Copy out the entries that follow. Leave none out.

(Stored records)
##########

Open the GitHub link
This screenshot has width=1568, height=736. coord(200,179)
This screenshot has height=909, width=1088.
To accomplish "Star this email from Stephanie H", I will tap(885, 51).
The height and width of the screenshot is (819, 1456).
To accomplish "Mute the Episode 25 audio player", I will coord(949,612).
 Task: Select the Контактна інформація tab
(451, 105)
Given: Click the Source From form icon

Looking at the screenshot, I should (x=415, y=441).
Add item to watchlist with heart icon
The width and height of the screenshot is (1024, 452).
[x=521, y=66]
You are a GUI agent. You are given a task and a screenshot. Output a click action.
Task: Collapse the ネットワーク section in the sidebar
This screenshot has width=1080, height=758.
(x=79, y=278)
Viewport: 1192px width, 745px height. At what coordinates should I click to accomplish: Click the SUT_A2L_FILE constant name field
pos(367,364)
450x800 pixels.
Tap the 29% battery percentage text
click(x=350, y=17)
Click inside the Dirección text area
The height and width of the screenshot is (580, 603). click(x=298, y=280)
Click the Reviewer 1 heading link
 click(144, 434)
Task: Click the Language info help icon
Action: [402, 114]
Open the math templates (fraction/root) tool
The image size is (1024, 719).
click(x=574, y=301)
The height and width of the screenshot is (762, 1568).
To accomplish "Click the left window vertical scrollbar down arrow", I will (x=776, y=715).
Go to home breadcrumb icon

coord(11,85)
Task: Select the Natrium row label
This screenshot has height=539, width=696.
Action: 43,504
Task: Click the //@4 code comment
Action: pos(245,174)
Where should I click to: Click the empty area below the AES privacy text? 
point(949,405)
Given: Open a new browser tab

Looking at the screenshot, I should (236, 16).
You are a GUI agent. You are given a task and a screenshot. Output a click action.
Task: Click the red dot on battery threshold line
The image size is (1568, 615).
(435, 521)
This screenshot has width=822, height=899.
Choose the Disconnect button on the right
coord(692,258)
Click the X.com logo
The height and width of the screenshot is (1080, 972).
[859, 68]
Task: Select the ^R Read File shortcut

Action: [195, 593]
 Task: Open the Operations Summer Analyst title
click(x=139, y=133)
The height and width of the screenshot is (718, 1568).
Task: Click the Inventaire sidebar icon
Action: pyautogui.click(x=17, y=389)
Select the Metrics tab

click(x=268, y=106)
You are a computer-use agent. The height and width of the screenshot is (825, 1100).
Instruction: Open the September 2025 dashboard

##########

**WRITTEN RESPONSE:**
Open the GitHub link
This screenshot has width=1568, height=736. coord(200,179)
This screenshot has height=909, width=1088.
To accomplish "Star this email from Stephanie H", I will tap(885, 51).
The height and width of the screenshot is (819, 1456).
To accomplish "Mute the Episode 25 audio player", I will coord(949,612).
 Task: Select the Контактна інформація tab
(451, 105)
Given: Click the Source From form icon

Looking at the screenshot, I should (x=415, y=441).
Add item to watchlist with heart icon
The width and height of the screenshot is (1024, 452).
[x=521, y=66]
You are a GUI agent. You are given a task and a screenshot. Output a click action.
Task: Collapse the ネットワーク section in the sidebar
This screenshot has width=1080, height=758.
(x=79, y=278)
Viewport: 1192px width, 745px height. At what coordinates should I click to accomplish: Click the SUT_A2L_FILE constant name field
pos(367,364)
450x800 pixels.
Tap the 29% battery percentage text
click(x=350, y=17)
Click inside the Dirección text area
The height and width of the screenshot is (580, 603). click(x=298, y=280)
Click the Reviewer 1 heading link
 click(144, 434)
Task: Click the Language info help icon
Action: [402, 114]
Open the math templates (fraction/root) tool
The image size is (1024, 719).
click(x=574, y=301)
The height and width of the screenshot is (762, 1568).
To accomplish "Click the left window vertical scrollbar down arrow", I will (x=776, y=715).
Go to home breadcrumb icon

coord(11,85)
Task: Select the Natrium row label
This screenshot has height=539, width=696.
Action: 43,504
Task: Click the //@4 code comment
Action: pos(245,174)
Where should I click to: Click the empty area below the AES privacy text? 
point(949,405)
Given: Open a new browser tab

Looking at the screenshot, I should (236, 16).
You are a GUI agent. You are given a task and a screenshot. Output a click action.
Task: Click the red dot on battery threshold line
The image size is (1568, 615).
(435, 521)
This screenshot has width=822, height=899.
Choose the Disconnect button on the right
coord(692,258)
Click the X.com logo
The height and width of the screenshot is (1080, 972).
[859, 68]
Task: Select the ^R Read File shortcut

Action: [195, 593]
 Task: Open the Operations Summer Analyst title
click(x=139, y=133)
The height and width of the screenshot is (718, 1568).
Task: Click the Inventaire sidebar icon
Action: pyautogui.click(x=17, y=389)
Select the Metrics tab

click(x=268, y=106)
You are a computer-use agent. The height and width of the screenshot is (825, 1100).
Instruction: Open the September 2025 dashboard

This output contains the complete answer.